The WCR echoes generally were very weak, near the minimum detectable signal level (~−30 dBZ) (Figure 13a), but the signal was strong enough to reveal a coherent, strong updraft (up to 10 m·s−1) extending to flight level (Figure 13b) and beyond. Two 3–4 km wide counter-rotating vortices on opposite sides of the hydraulic jump are drawn schematically in Figure 13c. Some (easterly) return flow can be seen both at flight level (near x = 20 km) and near the surface (near x = 27 km), although the dual-Doppler derived wind is less certain there due to the weak echoes and rapid aircraft attitude changes associated with the turbulence at flight level. The lower vortex, with vorticity pointing into the page, is referred to commonly as a rotor. The two vortices in Figure 13c are similar to the ones highlighted in Figure 5c and Figure 6c, although the modeled vortices are 2–3 times wider, presumably because of limitations associated with the model resolution.

5. Discussion

The persistent strong updraft seen in WCR data some 25 km downwind of the crest is referred to here as a hydraulic jump. The WCR transects are relatively short, and the radar echoes deteriorate with distance in the lee, for lack of scatterers. Thus, the data do not exclude the possibility that this updraft is part of a non-linear, high-amplitude trapped lee wave, as suggested by the WRF simulation. The transition from a trapped lee wave to a hydraulic jump is ill-defined, even in model output (e.g., [12]). Certainly, this wave involved a supercritical downslope flow that suddenly transitioned into a strong, deep updraft. Abundant turbulence was generated by the wave breaking in the hydraulic jump, but also by shear around the margins of the plunging jet.

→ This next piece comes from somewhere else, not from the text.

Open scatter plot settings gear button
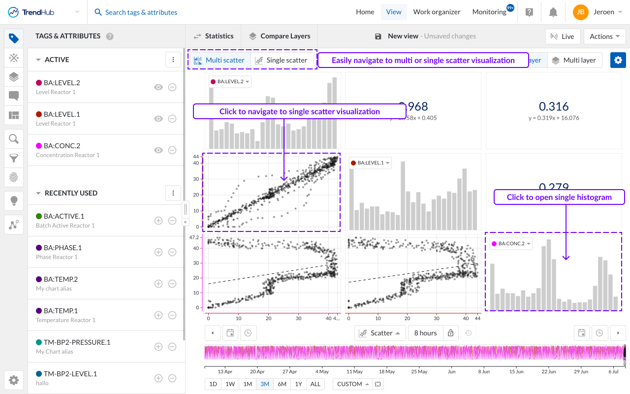Viewport: 630px width, 394px height. [618, 60]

Two counter-rotating vortices were observed and simulated as part of this strong updraft. Both observations and simulations show reverse flow in these vortices, at least in one of the transects. Turbulence near these vortices is not surprising given the tremendous wind shear associated with them. Hertenstein [19] and Hertenstein and Kuettner [20] describe two types of rotors, whose formation depend on the upstream environment: in both cases an inversion is present near mountaintop level, but the wind shear across this inversion varies. Under weak wind shear the rotor produces moderate or severe turbulence. Under stronger shear the rotor is associated with trapped lee waves, in which case the turbulence may be severe [4,20,22,51,52]. Both the WRF simulations and WCR observations suggest that the case presented here was predominantly of the second type.
This observational study adds to the growing body of literature describing the fine-scale structure of downslope wind storms and associated turbulence. While the MBM may be rather prone to downslope wind storms [21,22,31], even under marginally strong wind at mountaintop level, they do occur elsewhere (as mentioned in the Introduction), including in more densely populated areas. Most severe wind events in the Boulder, Colorado area, for instance, are associated with downslope wind storms [53]. The present study builds on previous research over the MBM in Wyoming in that it documents the upwind conditions leading to a persistent downslope windstorm.

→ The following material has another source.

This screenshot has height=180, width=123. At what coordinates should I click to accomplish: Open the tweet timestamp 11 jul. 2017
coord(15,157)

A better understanding of upstream conditions conducive to downslope wind storm formation should result in a better predictability of these potentially hazardous events. In the event studied here, the upstream conditions all appeared conducive initially, but later on several conditions no longer applied (Section 3.2), suggesting that the persistence of the downslope windstorm was affected by a self-induced critical level.

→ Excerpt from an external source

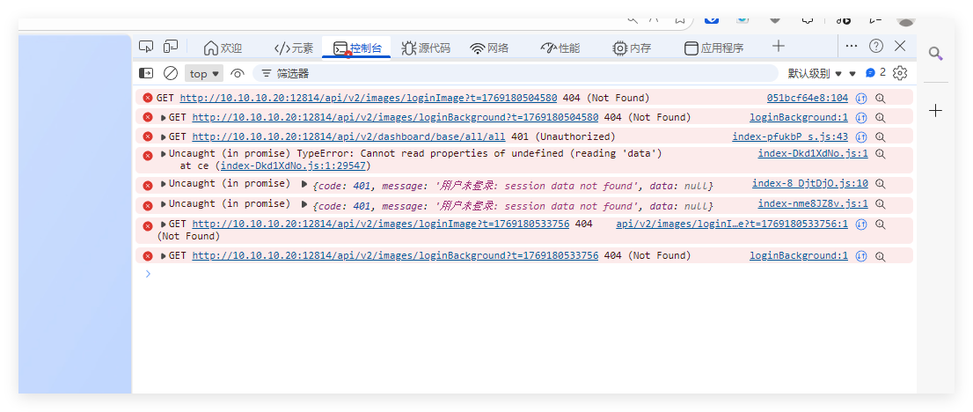Open network request icon for index-pfukbP error
Screen dimensions: 973x412
click(862, 136)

In an effort to evaluate predictability based on upstream conditions, we examined the cross-mountain acceleration and downslope windstorm formation in 19 other winter storms over the MBM. These storms were sampled by the UWKA with WCR in four different projects during the winters of 2006, 2008, 2009, and 2013. The cases were selected based on one other criterion, i.e. the availability of upwind vertical profile data, from aircraft soundings conducted near the Saratoga airport (in 2006) or radiosondes released from Saratoga during the UWKA flight. As in the present case study, the objective of those 19 flights did not relate to orographic wave dynamics, but rather to cloud microphysics, so they present a reasonable depiction of flow dynamics across the MBM in winter storms. In all 19 cases, at least one cross-mountain transect of horizontal wind derived from WCR dual Doppler synthesis was available. (In the 2008, 2009, and 2013 flights there were one or two per flight; in the 2006 flights, there were more.) In all flights the cross-mountain track was within 20° of east-west, and aligned to be normal to the low-level wind, which was close to westerly. We computed the average WCR along-track wind speed within 500 m AGL and within 10 km horizontal distance from the MBM crest, to obtain a mean upwind and mean leeside wind speed. We compute upwind stability as for Table 2, and upwind wind profile parameters are computed along the direction of the flight track.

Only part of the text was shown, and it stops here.